[TASK GOAL] Taking the line with "Screen dimensions: 225x118" as the first and the line with "Task: Click the Roughness slider field" as the last, set down exactly every line in that range from the entries below, and no more.

[SUPPLIED DATA]
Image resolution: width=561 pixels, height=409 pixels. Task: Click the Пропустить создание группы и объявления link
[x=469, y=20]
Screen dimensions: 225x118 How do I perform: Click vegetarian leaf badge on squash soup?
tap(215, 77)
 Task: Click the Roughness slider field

--

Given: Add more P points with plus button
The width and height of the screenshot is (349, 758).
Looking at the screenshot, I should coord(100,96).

[SOLUTION FOR THIS PROBLEM]
Screen dimensions: 225x118 How do I perform: Click vegetarian leaf badge on squash soup?
tap(215, 77)
 Task: Click the Roughness slider field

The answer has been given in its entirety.